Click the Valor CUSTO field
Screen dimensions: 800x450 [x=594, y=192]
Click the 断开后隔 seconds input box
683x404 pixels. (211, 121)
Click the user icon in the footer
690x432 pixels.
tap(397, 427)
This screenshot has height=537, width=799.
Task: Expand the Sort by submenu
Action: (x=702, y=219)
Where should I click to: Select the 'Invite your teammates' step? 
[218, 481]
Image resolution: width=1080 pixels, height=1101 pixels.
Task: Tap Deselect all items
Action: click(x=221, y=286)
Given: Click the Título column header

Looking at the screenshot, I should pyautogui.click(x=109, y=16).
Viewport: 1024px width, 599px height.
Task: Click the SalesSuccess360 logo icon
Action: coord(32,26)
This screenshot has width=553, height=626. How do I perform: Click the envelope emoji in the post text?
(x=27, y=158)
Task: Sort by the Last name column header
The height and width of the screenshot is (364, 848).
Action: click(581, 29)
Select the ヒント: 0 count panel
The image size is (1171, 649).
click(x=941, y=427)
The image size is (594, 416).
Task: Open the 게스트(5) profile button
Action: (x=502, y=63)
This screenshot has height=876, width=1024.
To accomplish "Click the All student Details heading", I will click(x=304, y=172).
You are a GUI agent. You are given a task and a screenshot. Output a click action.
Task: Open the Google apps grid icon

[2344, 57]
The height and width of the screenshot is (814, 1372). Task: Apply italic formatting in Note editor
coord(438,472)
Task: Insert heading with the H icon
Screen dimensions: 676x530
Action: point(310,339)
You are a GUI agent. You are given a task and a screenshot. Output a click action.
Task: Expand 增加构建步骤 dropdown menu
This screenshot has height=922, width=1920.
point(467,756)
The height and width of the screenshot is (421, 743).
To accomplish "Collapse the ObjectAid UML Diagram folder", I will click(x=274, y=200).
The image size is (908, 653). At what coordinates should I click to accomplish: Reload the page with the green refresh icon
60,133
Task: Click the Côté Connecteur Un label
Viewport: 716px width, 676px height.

- **Required work**:
Collect, from the material above, every line containing the word "heading".

- **Completed exercise**:
To accomplish "Click the All student Details heading", I will click(x=304, y=172).
Task: Insert heading with the H icon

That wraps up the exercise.